As human populations migrated away from the tropics into regions with less sunlight, a different pressure emerged. The body needs UVB rays to produce vitamin D in the skin, and in northern latitudes (above roughly 46 degrees), UVB levels are too low for much of the year to sustain adequate vitamin D synthesis in darkly pigmented skin. This created positive selection for lighter skin, which lets more UVB penetrate. Populations at middle latitudes, between about 23 and 46 degrees, evolved intermediate skin tones along with the ability to tan, a flexible response to seasonal UV changes.
Genetic evidence supports this. In African populations, the MC1R gene shows almost no functional variation, a signature of strong purifying selection that kept the gene locked in its eumelanin-producing mode for millennia. Outside of Africa, MC1R and other pigmentation genes accumulated far more diversity as the selective pressure shifted.
When Melanin Genes Don’t Work
Albinism is the most dramatic illustration of melanin’s genetic basis. Oculocutaneous albinism is a group of inherited conditions in which mutations disrupt the melanin production pathway, resulting in very light skin, hair, and eyes along with vision problems. There are several types, each caused by mutations in a different gene. OCA1, the most severe form, involves mutations in the TYR gene that completely eliminate tyrosinase activity, meaning the body cannot produce melanin at all. Milder forms caused by mutations in OCA2, TYRP1, or SLC45A2 allow some pigment to accumulate over time. Nearly 200 different mutations in the TYR gene alone have been identified.
Albinism follows a recessive inheritance pattern: a person needs to inherit a nonfunctional copy of the relevant gene from both parents to be affected. Carriers, who have one working copy and one mutated copy, typically show normal pigmentation.
How Sun Exposure Adds to Your Genetic Baseline
Your genes set a baseline level of melanin, sometimes called constitutive pigmentation. But UV exposure can push melanin production above that baseline. When UV light hits your skin, it damages DNA in skin cells, which triggers a signaling cascade that ramps up tyrosinase activity and increases the production of eumelanin. This is the biological process behind tanning: your skin darkens as a protective response to UV-induced DNA damage.
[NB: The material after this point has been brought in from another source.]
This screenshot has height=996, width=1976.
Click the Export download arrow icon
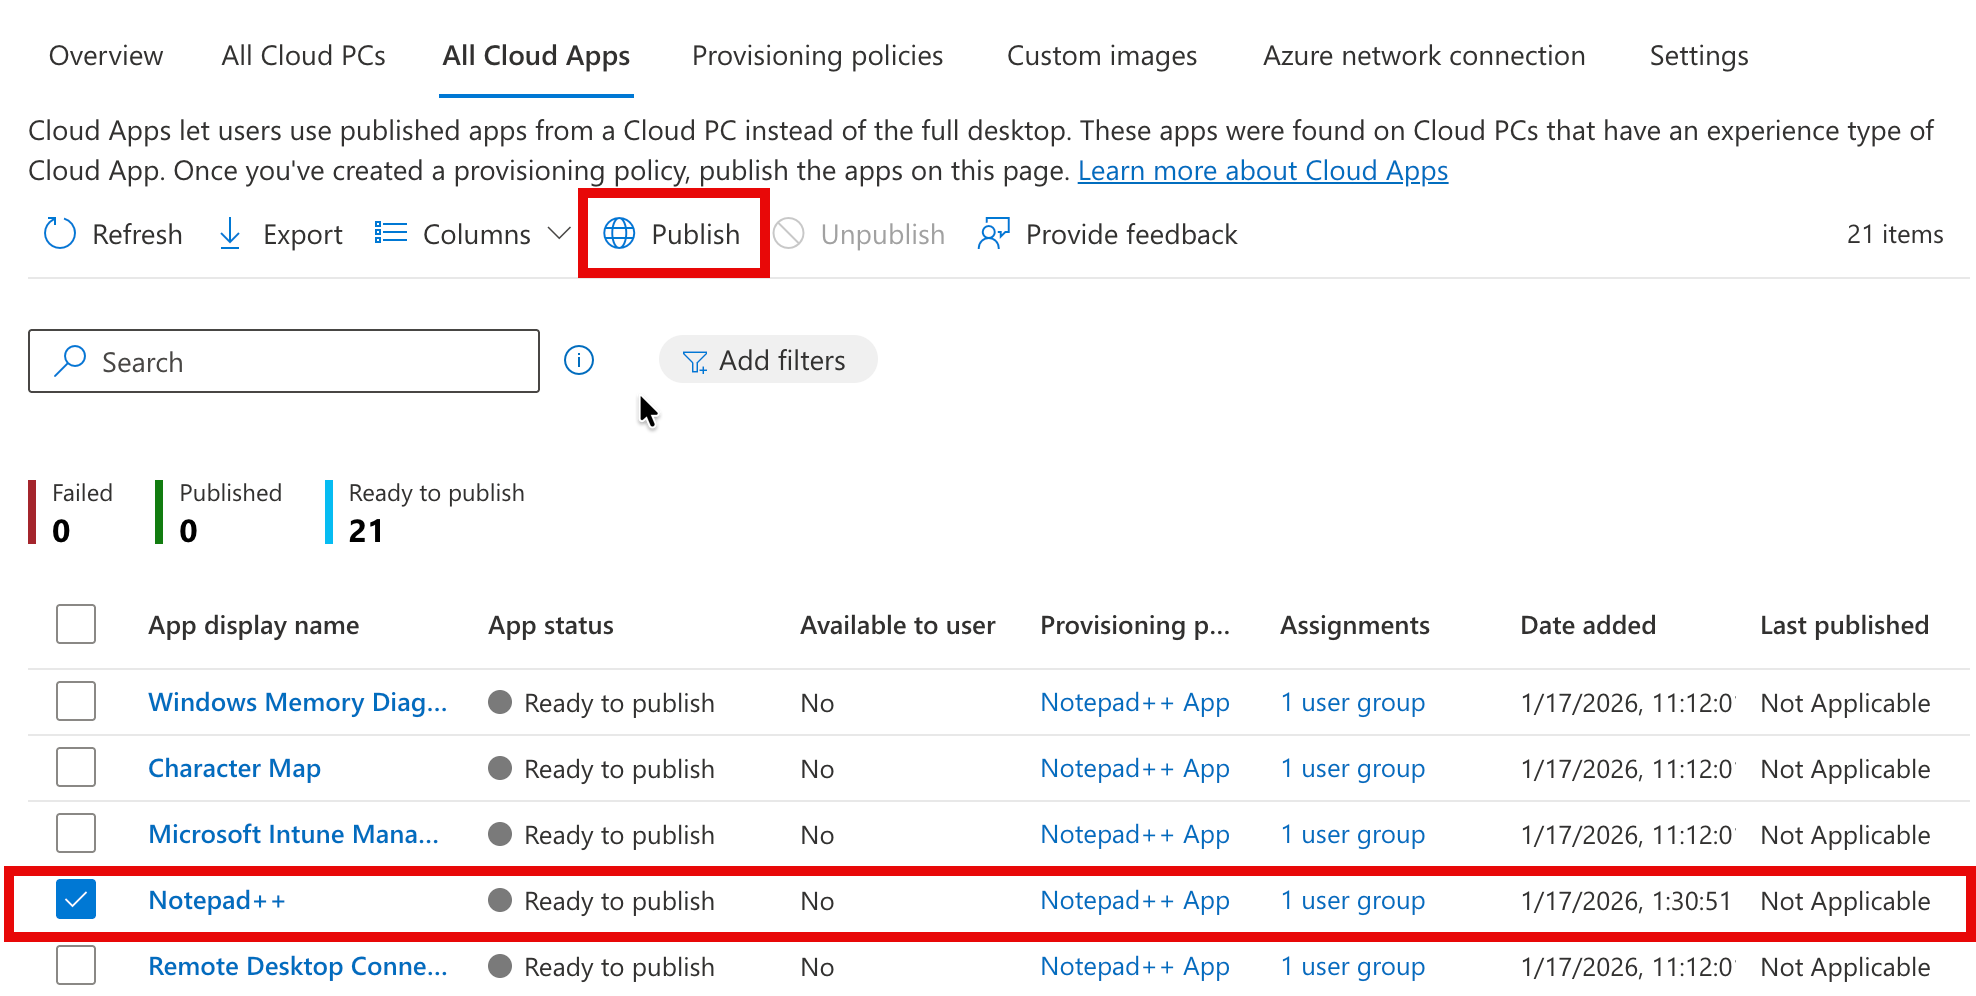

This doesn’t change your underlying genetics. Once UV exposure stops, melanin production gradually returns to your genetic baseline and the tan fades. How much you can tan, and how quickly, is itself genetically influenced. People with MC1R variants that favor pheomelanin production have limited tanning ability because their melanocytes struggle to switch into eumelanin mode even when UV signals are strong. The capacity to tan is, in a sense, another genetically determined trait layered on top of your resting skin color.